Media Access Control

Computers on a LAN usually use a common half-duplex networking environment. In this case, it is quite possible that two computers will start transmitting data simultaneously. In such cases, a kind of packet collision occurs, collision(collision), in which data in both packets is lost. One of the main functions of the data link protocol is media access control (MAC), that is, control over the transmission of data by each of the computers and minimizing packet collisions. The media access control mechanism is one of the most important characteristics of the link layer protocol. Ethernet uses a Carrier Sense Multiple Access with Collision Detection (CSMA / CD) mechanism for media access control. Some other protocols, such as Token Ring, use token passing.

Physical layer specifications

Link-layer protocols used in LANs often support more than one network environment, and one or more physical layer specifications are included in the protocol standard. The link and physical layers are closely related, since the properties of the network environment significantly affect how the protocol controls access to the medium. Therefore, we can say that in local networks the link layer protocols also perform the functions of the physical layer. Wide area networks use link layer protocols that do not include physical layer information, such as Serial Line Internet Protocol (SLIP) and Point-to-Point Protocol (PPP).

Network layer

At first glance it may seem that networkThe (network) layer duplicates some of the functions of the data link layer. But this is not the case: network layer protocols are "responsible" for cross-cutting(end-to-end) communications, while link layer protocols function only within the LAN. In other words, the network layer protocols completely ensure the transfer of the packet from the source to the target system. Depending on the type of network, the sender and receiver may be on the same LAN, on different LANs within the same building, or on LANs thousands of kilometers apart. For example, when you connect to a server on the Internet, on the way to it, packets generated by your computer pass through dozens of networks. By adjusting to these networks, the link layer protocol will change several times, but the network layer protocol will remain the same all the way. The cornerstone of the Transmission Control Protocol / Internet Protocol (TCP / IP) suite and the most commonly used network layer protocol is the Internet Protocol (IP). Novell NetWare has its own IPX (Internetwork Packet Exchange) networking protocol, and small Microsoft Windows networks typically use NetBEUI (NetBIOS Enhanced User Interface). Most of the functions assigned to the network layer are determined by the capabilities of the IP protocol. Similar to the data link protocol, the network layer protocol adds a header to the data it receives from the higher layer (Figure 1.10). A data item created by a network layer protocol consists of transport layer data and a network layer header and is called datagram(datagram).

Addressing

The network layer protocol header, like the link layer protocol header, contains fields with the addresses of the source and target systems. However, in this case, the address of the target system belongs to the final destination of the packet and may differ from the address of the recipient in the header of the link layer protocol. For example, when you enter in address bar browser, the address of the Web site, in the packet generated by your computer, the address of the Web server is specified as the address of the target network layer system, while the data link level the target system indicates the address of the router in your LAN that provides Internet access. IP uses its own addressing system, which is completely independent of link-layer addresses. Each computer on an IP network is manually or automatically assigned a 32-bit IP address that identifies both the computer and the network on which it is located.

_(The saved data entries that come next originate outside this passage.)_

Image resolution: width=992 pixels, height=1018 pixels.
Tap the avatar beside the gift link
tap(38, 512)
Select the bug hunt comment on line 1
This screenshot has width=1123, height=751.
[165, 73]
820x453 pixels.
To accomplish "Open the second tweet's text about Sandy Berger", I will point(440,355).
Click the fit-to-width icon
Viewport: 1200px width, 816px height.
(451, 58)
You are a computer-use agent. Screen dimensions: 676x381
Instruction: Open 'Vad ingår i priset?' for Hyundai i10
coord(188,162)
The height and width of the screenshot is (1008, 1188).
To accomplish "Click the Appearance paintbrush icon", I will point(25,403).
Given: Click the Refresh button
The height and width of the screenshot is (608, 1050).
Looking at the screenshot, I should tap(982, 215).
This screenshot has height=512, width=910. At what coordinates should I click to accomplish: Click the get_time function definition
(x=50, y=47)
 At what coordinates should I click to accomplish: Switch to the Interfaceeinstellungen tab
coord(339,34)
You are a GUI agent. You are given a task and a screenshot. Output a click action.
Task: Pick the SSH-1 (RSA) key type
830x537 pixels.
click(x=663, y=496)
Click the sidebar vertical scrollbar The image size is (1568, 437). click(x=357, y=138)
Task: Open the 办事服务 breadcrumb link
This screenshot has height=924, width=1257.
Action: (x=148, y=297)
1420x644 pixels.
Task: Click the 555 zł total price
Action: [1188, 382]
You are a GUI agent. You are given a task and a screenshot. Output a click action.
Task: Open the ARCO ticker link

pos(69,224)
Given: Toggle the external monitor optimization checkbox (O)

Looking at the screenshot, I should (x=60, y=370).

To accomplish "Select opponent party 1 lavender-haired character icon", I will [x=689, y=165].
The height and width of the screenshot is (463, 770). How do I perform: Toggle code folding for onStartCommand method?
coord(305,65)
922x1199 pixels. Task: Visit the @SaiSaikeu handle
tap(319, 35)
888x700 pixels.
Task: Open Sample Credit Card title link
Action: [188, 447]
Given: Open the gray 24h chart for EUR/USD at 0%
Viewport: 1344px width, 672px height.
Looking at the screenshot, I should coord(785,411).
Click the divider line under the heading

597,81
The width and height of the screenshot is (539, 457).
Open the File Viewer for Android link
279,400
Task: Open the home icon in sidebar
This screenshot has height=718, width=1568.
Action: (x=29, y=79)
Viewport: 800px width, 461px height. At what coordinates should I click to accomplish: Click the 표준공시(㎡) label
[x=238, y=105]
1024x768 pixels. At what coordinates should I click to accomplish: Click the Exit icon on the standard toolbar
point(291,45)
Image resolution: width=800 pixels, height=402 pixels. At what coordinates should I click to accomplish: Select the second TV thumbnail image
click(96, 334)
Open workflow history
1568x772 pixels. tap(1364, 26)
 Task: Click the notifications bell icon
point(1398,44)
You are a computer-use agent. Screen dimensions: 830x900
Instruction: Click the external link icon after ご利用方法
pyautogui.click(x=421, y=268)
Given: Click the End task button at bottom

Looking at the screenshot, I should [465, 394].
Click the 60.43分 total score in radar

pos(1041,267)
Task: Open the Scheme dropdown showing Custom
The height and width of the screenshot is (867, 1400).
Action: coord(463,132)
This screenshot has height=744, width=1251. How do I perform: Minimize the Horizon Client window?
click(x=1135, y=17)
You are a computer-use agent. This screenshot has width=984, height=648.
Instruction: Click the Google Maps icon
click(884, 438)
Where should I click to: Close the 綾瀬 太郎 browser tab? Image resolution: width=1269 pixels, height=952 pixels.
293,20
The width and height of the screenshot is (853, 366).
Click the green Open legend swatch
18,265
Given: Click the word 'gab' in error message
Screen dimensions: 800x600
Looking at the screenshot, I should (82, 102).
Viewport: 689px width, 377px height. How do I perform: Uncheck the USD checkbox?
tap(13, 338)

In IPX, the hardware address is used to identify the computer itself, in addition, a special address is used to identify the network in which the computer is located. NetBEUI distinguishes computers by the NetBIOS names that are assigned to each system during installation.

Fragmentation

Network-layer datagrams must travel through multiple networks on their way to their destination, encountering the specific properties and limitations of various link-layer protocols. One such limitation is the maximum packet size allowed by the protocol. For example, Token Ring frames can be up to 4500 bytes, while Ethernet frames can be up to 1500 bytes. When a large token ring datagram is sent to an Ethernet network, the Network Layer Protocol must split it into multiple fragments of no more than 1500 bytes. This process is called fragmentation(frag mentation). During fragmentation, the network layer protocol breaks the datagram into fragments that are sized to match the capabilities of the data link protocol being used. Each fragment becomes a separate package and continues its path to the target network layer system. The original datagram is formed only after all the fragments have reached the destination. Sometimes, on the way to the target system, the fragments into which the datagram is split have to be fragmented again.

Routing

Routing(routing) refers to the process of choosing the most efficient route on the internetwork for transmitting datagrams from the sending system to the receiving system. In complex Internet networks, such as the Internet or large corporate networks, there are often several paths to get from one computer to another. Network designers deliberately create redundant links so that traffic finds its way to its destination even if one of the routers fails. Routers are used to connect the individual LANs of the internetwork. The purpose of a router is to accept incoming traffic from one network and forward it to a specific system on another. There are two types of systems in the Internet: terminal(end systems) and intermediate(intermediate systems). End systems are the senders and recipients of packets. A router is an intermediate system. End systems use all seven layers of the OSI model, while packets entering intermediate systems do not rise above the network layer. There, the router processes the packet and sends it down the stack for forwarding to the next target system (Figure 1.11).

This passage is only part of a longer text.